#### [DESCRIPTION OF THE TASK]
Would you please copy the part of the material below that opens with the line containing "[CBS Sports Golazo Network] (1120, 1587)" and closes with the line containing "Экономический рост и"? Copy it exactly, and only it.

#### [INPUT DATA]
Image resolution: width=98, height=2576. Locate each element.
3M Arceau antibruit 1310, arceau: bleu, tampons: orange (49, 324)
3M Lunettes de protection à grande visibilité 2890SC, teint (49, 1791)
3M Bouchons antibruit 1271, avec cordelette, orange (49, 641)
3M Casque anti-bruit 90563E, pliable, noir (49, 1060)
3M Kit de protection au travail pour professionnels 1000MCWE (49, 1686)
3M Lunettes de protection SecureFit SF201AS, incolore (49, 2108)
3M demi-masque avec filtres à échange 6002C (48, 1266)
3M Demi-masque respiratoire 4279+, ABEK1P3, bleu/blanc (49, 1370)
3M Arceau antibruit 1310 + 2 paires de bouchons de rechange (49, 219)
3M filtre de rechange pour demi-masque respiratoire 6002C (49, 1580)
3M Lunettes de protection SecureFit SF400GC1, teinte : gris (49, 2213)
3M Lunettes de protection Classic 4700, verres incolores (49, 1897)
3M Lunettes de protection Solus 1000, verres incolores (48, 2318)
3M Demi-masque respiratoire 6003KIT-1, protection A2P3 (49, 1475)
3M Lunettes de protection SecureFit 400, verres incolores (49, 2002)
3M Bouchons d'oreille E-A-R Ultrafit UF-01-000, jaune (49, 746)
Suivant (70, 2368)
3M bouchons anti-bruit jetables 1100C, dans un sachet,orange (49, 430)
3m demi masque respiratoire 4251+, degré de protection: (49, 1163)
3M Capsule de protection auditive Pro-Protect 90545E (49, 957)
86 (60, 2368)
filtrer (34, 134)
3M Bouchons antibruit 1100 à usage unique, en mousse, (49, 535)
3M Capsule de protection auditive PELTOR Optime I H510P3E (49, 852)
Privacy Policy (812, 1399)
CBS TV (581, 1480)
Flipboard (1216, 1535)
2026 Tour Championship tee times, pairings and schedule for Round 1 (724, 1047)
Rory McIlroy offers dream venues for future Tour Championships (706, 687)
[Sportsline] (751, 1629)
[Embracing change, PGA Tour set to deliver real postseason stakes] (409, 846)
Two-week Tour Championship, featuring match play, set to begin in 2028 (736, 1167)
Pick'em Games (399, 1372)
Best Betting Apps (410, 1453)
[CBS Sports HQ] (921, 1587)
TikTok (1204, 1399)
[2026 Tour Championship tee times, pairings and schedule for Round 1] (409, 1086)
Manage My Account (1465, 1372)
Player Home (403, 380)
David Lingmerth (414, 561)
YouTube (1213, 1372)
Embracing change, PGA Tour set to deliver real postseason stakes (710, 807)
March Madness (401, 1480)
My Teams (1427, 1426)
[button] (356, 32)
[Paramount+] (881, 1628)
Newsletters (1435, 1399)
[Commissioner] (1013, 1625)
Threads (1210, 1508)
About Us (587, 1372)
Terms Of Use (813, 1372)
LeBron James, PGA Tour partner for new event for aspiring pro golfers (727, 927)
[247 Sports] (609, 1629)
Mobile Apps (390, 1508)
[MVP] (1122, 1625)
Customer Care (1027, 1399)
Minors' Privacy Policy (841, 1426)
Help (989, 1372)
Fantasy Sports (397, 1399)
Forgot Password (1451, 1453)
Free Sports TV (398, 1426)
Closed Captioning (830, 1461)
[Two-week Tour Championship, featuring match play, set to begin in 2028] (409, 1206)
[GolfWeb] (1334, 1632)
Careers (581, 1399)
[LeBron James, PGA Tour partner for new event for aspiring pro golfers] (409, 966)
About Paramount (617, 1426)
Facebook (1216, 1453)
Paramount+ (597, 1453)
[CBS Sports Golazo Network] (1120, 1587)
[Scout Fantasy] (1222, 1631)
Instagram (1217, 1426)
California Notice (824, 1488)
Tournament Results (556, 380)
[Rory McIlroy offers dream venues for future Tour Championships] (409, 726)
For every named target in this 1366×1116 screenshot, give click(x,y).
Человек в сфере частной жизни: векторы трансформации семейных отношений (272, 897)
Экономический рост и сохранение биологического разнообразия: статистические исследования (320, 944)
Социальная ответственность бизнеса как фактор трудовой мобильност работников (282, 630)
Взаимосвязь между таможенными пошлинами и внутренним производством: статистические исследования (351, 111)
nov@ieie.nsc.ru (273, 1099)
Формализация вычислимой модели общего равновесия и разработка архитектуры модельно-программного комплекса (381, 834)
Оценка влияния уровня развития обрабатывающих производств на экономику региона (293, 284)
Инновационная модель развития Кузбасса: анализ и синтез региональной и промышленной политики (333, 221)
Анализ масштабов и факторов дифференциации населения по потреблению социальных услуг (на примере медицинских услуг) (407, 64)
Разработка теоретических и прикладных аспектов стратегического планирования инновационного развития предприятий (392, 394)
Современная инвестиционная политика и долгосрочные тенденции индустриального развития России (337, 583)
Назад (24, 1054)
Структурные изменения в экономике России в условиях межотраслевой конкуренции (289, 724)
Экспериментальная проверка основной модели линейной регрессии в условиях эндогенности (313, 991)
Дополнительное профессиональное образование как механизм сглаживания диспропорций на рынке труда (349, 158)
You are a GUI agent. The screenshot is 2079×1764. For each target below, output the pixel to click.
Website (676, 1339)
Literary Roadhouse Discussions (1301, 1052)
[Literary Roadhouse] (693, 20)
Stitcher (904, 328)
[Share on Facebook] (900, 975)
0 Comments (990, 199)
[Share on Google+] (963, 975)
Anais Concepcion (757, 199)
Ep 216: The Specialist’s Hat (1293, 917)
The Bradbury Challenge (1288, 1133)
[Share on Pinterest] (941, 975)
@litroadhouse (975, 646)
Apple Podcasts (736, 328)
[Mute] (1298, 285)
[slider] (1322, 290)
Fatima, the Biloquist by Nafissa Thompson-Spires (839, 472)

#### [COMPLETED TASK]
[CBS Sports Golazo Network] (1120, 1587)
[Scout Fantasy] (1222, 1631)
Instagram (1217, 1426)
California Notice (824, 1488)
Tournament Results (556, 380)
[Rory McIlroy offers dream venues for future Tour Championships] (409, 726)
For every named target in this 1366×1116 screenshot, give click(x,y).
Человек в сфере частной жизни: векторы трансформации семейных отношений (272, 897)
Экономический рост и сохранение биологического разнообразия: статистические исследования (320, 944)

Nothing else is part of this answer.